Yuk, Pahami Ciri-ciri Fintech dan Investasi Ilegal
Utama

Yuk, Pahami Ciri-ciri Fintech dan Investasi Ilegal

Kemudahan teknologi dimanfaatkan pelaku membuat aplikasi dengan mudah, meski berkali-kali diblokir.

Oleh:
Mochamad Januar Rizki
Bacaan 3 Menit
Ilustrasi: HOL
Ilustrasi: HOL

Kebutuhan dana masyarakat saat Ramadhan serta tekanan ekonomi akibat pandemi Covid-19 cenderung meningkat. Memenuhi kebutuhan dana tersebut, terdapat kelompok masyarakat menggunakan layanan financial technology (fintech) dan memanfaatkan produk investasi. Masyarakat perlu memahami berbagai risiko meminjam dana fintech dan berinvestasi. Hal ini karena menjamurnya layanan fintech dan investasi ilegal yang merugikan masyarakat.
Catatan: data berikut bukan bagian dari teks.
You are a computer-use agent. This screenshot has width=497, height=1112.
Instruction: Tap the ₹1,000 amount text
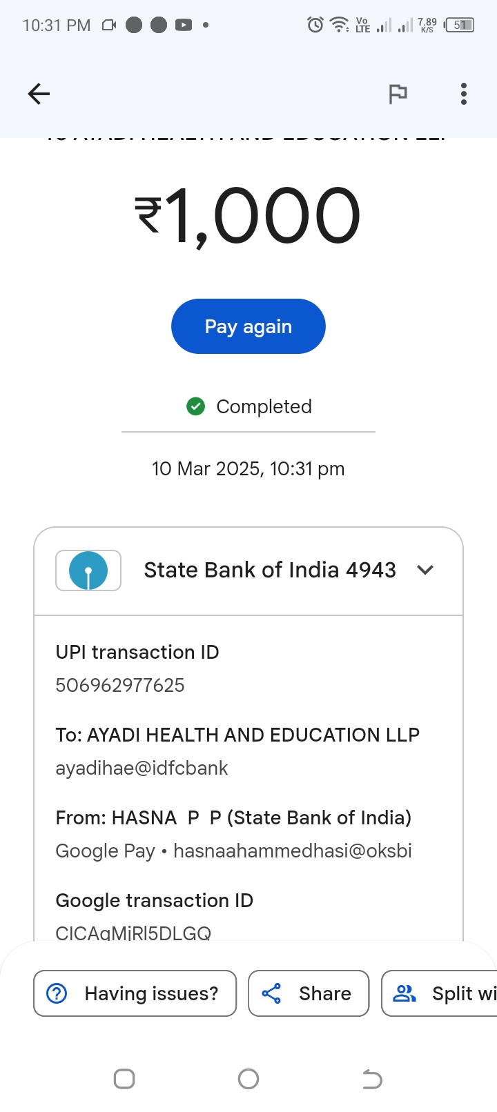[248, 216]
Otoritas Jasa Keuangan (OJK) menjelaskan ciri-ciri fintech dan investasi ilegal agar masyarakat terhindar dari jeratan tersebut. Pada fintech ilegal, penyelenggara fintech tidak berizin atau terdaftar di OJK. Aplikasi biasanya tidak tersedia pada Google PlayStore atau Apple AppStore. Tautan untuk mengunduh aplikasi dikirim melalui SMS atau dicantumkan pada situs pelaku.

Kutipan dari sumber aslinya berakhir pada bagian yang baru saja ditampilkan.